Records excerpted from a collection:
+++++

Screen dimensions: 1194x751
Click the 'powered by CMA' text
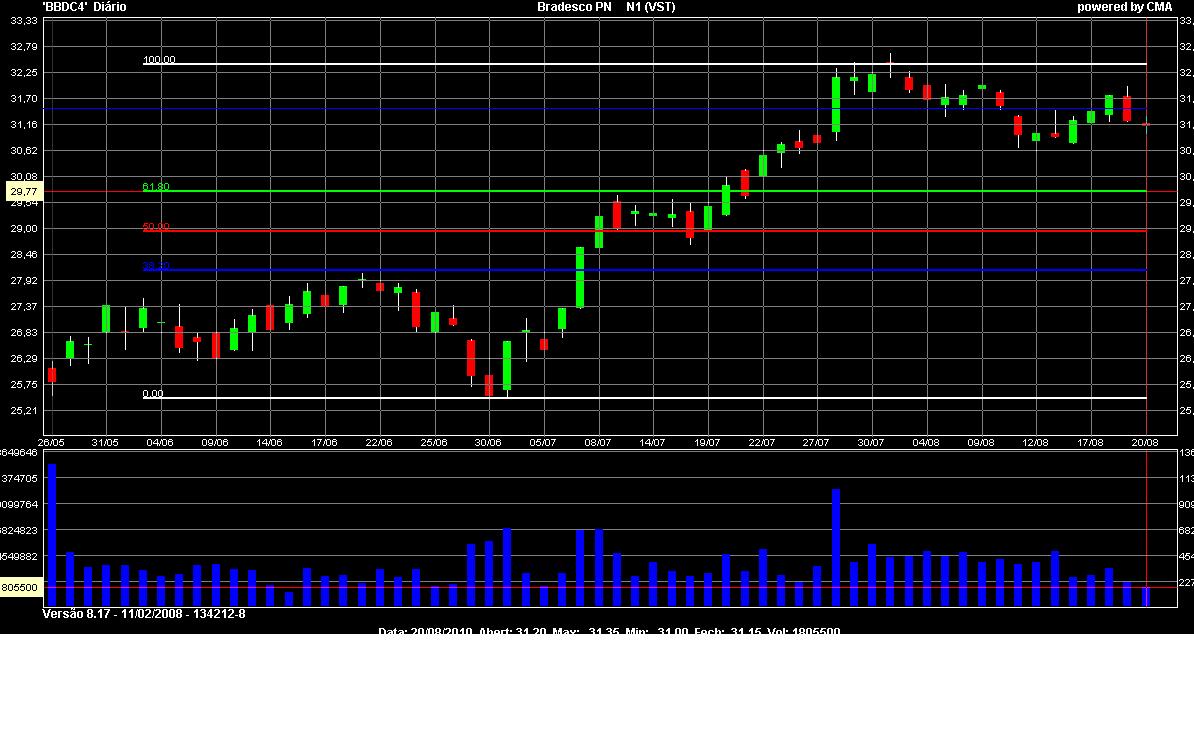1124,7
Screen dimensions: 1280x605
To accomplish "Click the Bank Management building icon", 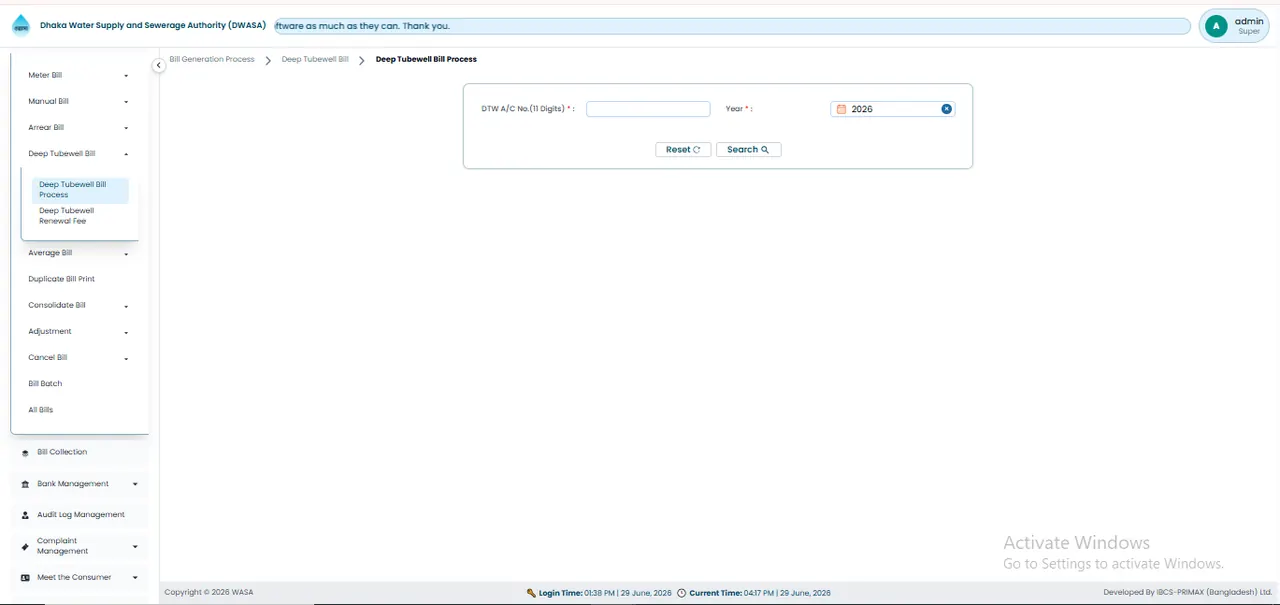I will [25, 484].
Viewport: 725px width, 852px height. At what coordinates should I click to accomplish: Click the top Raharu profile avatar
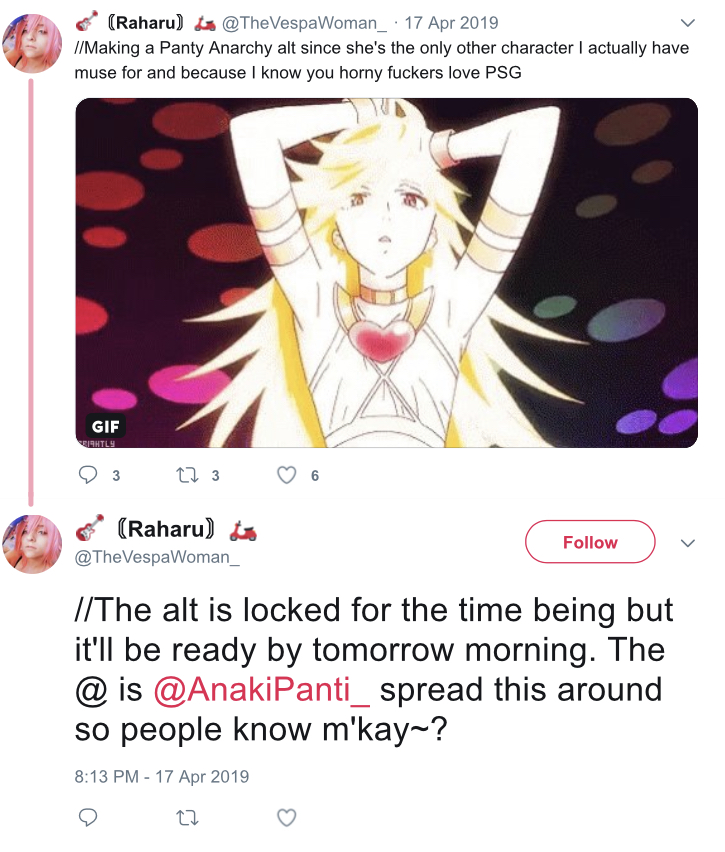32,43
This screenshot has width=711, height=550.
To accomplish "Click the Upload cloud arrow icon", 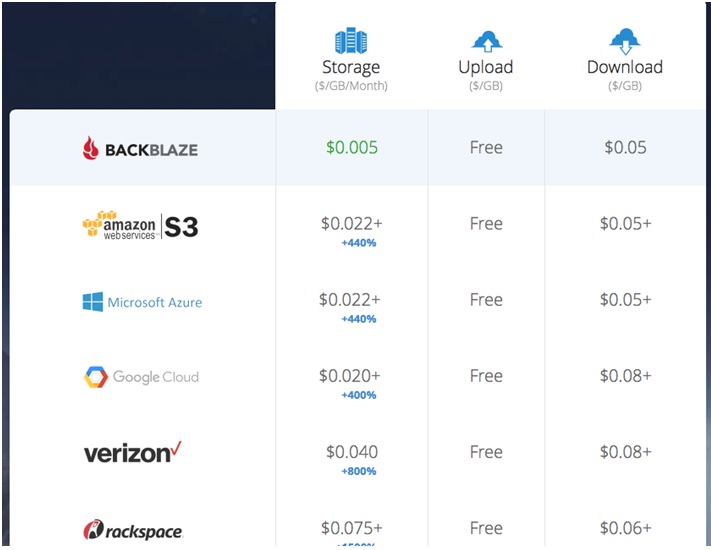I will [487, 41].
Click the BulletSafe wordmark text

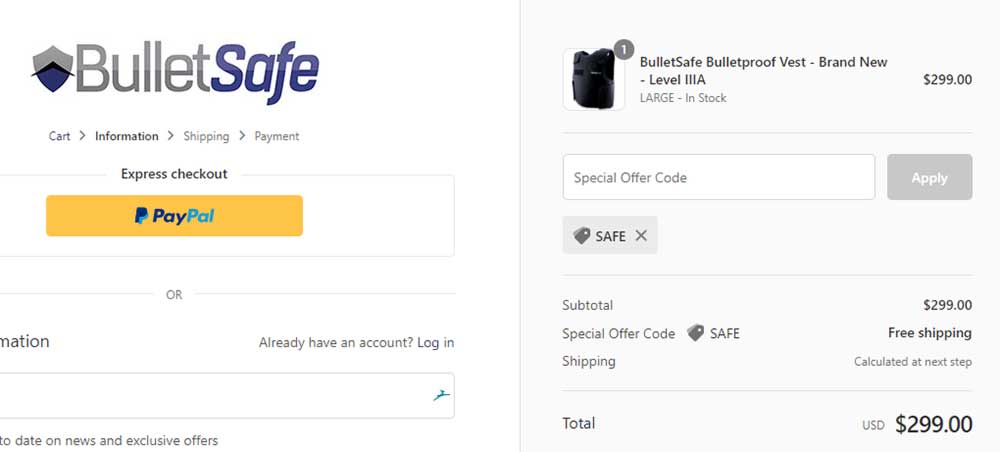click(x=196, y=70)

+++++

Report how many lines in the records above contain the string "text", giving only the number.

* Problem solution *
2